Captain William Bligh was not, as it happens, the tyrant that pop culture tends to paint him as, and certainly Fletcher Christian was not all that great. Also, Bligh’s sailing a 23-foot launch for about 3600 miles and actually finding his target is considered one of the great feats of seamanship. In short, Donald Duck, Aquatic Sociopath, is no William Bligh. He does manage to avoid being eaten by a roaring shark in this short, but I’m not sure that’s a good thing. And even in the various other shark movies I know of, the hero doesn’t just punch the shark.
Donald is being Donald, only at sea; he’s traded his in ordinary sailor suit for the fanciest one he can lay his wings on. Complete with an ornate hat covered in, well, you assume it’s not feathers. Lambswool, possibly? Anyway, he’s trying to make his three nephews crew a large sailing ship, and that goes about as well as you’d expect. Donald gets mad at them for not being able to do what they’re supposed to and ends up in conflict with a green, roaring shark.
It’s a rare Disney cartoon that makes reference to bird droppings, I have to say, but Donald’s so proud of that hat that we actually see him move out from under a seagull. As a child, I personally never thought about such things, even though I doubtless saw this cartoon many times then. But, yes, while it’s never actually shown, Donald’s pride in that hat starts with avoidance of a seagull. Or at least after he looks at us at the beginning and says, “Some class!”
Another “when I was a child” reflection here is a series of camps I looked at as a girl. I can’t remember if it was actually Girl Scout camp or these things for gifted kids we went on, but there was one I desperately wanted to do but wasn’t old enough (and frankly we probably couldn’t have afforded it anyway) on a sailing ship. Now, that ship was bigger than this one, but you would’ve learned how to crew it, and there were spots for a couple of dozen kids. Yes, larger, but still. Donald’s trying to crew this ship with his three nephews, as I said, and this is one of those shorts where they come across as literal children, perhaps ten years old in human years.
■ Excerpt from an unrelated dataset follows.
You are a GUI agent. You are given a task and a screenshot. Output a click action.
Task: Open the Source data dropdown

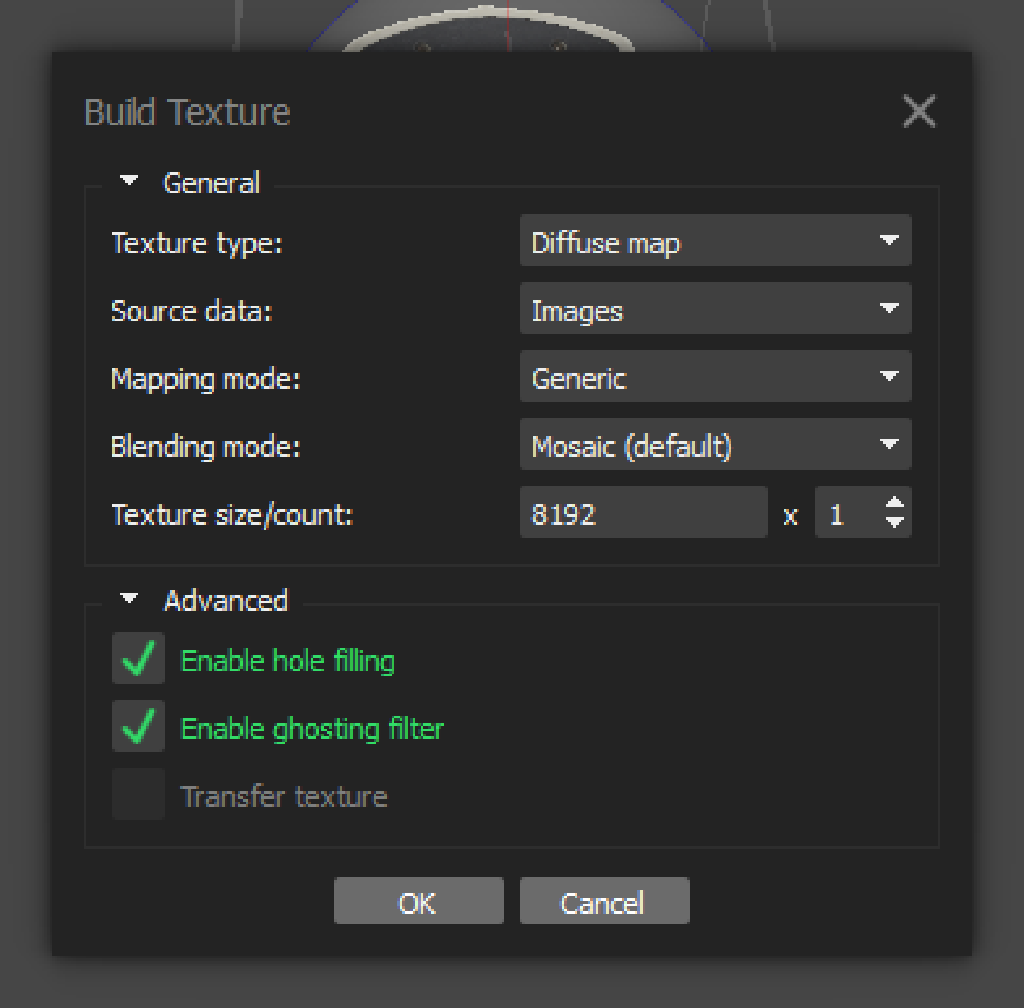715,309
Okay, so the answer to this is, as it so often is, “because Donald.” I get that. I’ve certainly written about him enough times to give up seeking logic in his antics. But the difference between Disney and Warners, especially in 1939, when this was made, was that Disney cartoons were a little closer to realism. This is ridiculously implausible, that I grant you; I mean, even leaving aside that we’re looking at a talking duck. However, Disney cartoons start from a place where asking the plot to make sense isn’t an entirely stupid idea. Though asking Donald to make sense sure is.